2) The reality is that most "progressive" springs are in fact "Duel rate" springs. So initially they have a "soft" slope until the soft spring, or portion of a spring, binds up at which point there is a bend in the curve and it resumes at the "stiff" rate. Picture a line drawn at a 45 degree angle that then shifts to a 60 degree angle. The trick with these springs is figuring out where to put bend? If you are using "tender" springs, then the bend will occur at very light loads, while hitting a bump stop would be an example of where the spring rates rockets from X lbs/inch to almost infinity within an inch.

3) Bump stops and tender springs when used in series with other springing constitute a "progressive" enhancement to whatever the "spring" is.

Now combine this with the fact that suspension geometry if often not linear, but regressive and you've got an idea of what the sort of problems that a suspension designer has to deal with. (And I haven't even mentioned suspension frequency and shocks yet!) Sure, lots of people throw springs at the problem until they stumble upon a solution. But the clever guys will have the spring rates generally figured out before they are put on the car.

Going back to the my question of why bother? A well handling car will transfer the weight predictably to the tires to maximize traction. Introducing progressive wheel rates at one end of the car or both could quite likely result in a car that suddenly shifts from understeer to oversteer (and back again!) depending on which end of the car transitions the bend in the suspension rate first. Making a poor match of progressive springs with an inately regressive suspensions could result in a wheel rate curve with multiple bends in it!!! At which point you can pretty well throw out the window any hopes of the handling being "predictable" to the driver or crew chief.

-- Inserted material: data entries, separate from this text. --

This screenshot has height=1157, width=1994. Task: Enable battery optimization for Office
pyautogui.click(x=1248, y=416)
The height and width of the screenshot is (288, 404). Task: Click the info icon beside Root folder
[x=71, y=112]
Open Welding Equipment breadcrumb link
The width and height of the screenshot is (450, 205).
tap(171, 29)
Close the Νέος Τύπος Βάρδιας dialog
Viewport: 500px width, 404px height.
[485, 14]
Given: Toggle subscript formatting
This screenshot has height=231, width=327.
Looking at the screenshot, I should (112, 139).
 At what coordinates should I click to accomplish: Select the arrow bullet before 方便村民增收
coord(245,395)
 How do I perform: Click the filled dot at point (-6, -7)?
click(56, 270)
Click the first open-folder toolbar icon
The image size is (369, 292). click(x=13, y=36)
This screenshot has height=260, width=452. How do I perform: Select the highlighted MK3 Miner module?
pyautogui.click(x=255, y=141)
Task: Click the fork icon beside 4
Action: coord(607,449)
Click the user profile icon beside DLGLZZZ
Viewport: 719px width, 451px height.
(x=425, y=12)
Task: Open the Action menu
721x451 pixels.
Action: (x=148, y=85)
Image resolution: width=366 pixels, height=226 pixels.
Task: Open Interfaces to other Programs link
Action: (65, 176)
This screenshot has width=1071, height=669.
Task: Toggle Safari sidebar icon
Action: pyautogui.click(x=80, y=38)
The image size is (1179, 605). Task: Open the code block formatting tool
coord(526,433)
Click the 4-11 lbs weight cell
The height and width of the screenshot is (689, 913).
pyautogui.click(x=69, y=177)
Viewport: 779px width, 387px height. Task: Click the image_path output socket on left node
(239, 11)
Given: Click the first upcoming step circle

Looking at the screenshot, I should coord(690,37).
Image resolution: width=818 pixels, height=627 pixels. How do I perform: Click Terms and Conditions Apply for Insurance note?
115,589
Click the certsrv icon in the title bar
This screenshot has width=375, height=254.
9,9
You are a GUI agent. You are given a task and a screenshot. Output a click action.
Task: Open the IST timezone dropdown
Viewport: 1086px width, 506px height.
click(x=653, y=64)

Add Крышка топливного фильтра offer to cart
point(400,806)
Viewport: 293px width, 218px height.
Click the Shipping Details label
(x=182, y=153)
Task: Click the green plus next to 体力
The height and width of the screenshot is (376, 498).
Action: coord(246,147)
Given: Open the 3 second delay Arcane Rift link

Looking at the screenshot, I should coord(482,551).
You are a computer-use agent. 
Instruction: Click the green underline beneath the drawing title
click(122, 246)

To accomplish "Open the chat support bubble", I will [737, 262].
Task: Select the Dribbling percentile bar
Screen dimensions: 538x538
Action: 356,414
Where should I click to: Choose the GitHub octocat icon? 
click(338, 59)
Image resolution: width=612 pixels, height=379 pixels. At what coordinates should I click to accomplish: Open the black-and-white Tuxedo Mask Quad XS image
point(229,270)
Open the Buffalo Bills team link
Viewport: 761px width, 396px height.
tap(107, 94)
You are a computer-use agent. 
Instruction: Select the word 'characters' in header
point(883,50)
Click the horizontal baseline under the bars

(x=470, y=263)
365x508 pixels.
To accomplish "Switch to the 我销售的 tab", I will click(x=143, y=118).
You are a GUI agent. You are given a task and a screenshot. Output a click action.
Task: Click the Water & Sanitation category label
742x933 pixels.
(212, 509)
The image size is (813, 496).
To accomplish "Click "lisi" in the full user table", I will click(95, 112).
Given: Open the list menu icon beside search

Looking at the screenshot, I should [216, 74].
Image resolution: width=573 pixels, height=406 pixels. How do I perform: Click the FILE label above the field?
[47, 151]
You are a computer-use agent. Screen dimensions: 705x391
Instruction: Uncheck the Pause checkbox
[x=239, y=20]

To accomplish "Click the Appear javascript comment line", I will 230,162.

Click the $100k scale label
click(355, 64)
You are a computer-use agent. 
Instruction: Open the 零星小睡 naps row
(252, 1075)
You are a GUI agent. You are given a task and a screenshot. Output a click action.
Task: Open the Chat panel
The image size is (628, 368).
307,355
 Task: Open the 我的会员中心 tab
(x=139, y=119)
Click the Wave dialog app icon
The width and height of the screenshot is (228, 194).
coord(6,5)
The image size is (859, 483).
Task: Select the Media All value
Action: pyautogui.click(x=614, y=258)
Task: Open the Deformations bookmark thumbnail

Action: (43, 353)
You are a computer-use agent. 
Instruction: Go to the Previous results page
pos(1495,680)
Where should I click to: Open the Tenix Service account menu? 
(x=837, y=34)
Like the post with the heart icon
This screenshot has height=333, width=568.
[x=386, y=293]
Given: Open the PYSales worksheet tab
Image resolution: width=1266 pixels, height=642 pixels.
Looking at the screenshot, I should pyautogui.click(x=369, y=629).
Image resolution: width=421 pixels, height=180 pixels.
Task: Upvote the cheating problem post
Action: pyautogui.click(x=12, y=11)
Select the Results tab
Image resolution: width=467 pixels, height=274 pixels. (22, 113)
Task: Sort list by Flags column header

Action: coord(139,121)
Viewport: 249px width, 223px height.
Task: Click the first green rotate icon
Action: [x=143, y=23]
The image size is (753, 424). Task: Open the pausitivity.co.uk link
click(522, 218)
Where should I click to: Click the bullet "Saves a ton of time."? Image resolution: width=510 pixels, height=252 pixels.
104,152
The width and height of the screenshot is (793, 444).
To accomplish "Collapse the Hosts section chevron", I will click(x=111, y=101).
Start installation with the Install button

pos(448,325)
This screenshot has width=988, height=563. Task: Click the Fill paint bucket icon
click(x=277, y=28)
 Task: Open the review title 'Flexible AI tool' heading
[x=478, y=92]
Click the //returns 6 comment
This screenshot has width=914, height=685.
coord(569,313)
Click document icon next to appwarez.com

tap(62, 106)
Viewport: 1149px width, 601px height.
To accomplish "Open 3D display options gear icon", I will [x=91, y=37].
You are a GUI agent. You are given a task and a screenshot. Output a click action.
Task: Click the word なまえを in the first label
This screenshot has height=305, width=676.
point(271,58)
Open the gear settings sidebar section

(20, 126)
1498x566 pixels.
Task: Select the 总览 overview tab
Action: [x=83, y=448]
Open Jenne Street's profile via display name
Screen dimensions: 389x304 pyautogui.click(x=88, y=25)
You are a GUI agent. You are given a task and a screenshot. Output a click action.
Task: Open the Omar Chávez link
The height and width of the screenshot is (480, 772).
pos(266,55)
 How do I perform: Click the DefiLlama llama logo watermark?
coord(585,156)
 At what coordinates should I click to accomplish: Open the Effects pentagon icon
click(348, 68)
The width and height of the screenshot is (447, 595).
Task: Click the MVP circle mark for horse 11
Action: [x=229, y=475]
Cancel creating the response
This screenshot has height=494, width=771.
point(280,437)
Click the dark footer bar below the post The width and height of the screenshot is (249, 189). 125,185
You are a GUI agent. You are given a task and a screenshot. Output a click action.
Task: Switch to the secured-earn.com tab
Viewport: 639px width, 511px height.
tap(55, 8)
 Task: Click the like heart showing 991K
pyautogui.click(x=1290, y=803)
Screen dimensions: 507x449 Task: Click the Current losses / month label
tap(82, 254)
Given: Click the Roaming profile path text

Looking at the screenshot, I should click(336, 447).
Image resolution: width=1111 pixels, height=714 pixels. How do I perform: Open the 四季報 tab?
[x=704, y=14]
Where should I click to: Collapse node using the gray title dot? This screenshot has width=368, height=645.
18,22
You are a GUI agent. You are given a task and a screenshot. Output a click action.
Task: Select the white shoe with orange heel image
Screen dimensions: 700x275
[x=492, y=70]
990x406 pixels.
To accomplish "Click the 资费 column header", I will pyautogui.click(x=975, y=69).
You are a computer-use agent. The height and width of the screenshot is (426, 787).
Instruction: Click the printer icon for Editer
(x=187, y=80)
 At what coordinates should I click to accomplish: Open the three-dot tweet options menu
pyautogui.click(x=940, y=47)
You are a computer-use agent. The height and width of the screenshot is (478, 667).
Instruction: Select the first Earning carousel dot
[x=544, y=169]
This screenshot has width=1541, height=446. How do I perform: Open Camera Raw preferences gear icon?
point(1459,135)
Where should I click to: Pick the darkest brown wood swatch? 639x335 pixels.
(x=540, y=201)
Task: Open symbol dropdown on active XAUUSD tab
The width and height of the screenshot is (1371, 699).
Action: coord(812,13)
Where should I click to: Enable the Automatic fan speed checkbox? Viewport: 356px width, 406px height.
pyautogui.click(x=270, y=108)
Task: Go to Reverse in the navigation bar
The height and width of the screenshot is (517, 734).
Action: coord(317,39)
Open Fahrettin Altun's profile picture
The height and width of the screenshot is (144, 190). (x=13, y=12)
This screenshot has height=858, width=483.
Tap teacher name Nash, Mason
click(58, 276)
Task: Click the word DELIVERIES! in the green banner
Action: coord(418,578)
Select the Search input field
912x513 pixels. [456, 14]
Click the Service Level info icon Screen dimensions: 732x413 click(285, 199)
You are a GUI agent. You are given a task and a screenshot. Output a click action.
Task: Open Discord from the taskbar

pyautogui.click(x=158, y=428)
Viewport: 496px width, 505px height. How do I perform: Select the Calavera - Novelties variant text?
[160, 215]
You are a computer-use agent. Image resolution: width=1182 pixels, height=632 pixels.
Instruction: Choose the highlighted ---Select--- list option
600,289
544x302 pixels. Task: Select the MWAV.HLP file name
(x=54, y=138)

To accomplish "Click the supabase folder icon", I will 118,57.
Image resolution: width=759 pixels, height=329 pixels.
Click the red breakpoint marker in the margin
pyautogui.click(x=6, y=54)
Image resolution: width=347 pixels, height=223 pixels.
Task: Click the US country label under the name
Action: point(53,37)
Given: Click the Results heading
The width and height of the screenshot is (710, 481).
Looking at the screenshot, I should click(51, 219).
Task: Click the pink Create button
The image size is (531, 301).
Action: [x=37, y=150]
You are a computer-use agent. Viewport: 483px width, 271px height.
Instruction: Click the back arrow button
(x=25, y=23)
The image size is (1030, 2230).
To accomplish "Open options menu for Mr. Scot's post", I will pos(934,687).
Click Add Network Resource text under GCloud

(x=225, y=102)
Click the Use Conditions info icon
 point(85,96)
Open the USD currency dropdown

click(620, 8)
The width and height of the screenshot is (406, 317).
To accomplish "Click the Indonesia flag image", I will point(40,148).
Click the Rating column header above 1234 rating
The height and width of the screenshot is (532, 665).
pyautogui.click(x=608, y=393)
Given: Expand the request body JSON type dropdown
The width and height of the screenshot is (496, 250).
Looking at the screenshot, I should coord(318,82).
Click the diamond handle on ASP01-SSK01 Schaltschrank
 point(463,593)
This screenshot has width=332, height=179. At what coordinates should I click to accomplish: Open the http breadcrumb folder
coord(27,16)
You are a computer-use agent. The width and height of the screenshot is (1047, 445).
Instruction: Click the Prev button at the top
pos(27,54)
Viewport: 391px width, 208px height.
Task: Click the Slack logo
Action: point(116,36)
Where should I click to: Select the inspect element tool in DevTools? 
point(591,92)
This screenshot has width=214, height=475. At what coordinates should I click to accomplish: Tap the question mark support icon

Going back to the original question: Why aren't torsion bars progressive? I guess the easiest answer is that their comparatively simple design parameters (length, thickness, material) don't permit it, while the additional parameter of shape for coil springs does. The good news is that the option of mounting of T-Bars concentrically with the suspension pivots could pretty well eliminate the need for progressive springs on a 911.

The funny thing is that this thread has forced me to rethink the suspension design for my 911 race car project. I was planning on using coil springs due to the ease of tuning, but now I'm reconsidering it. First I need to find some time to measure the wheel rates on the car.

Great info John!
-Chris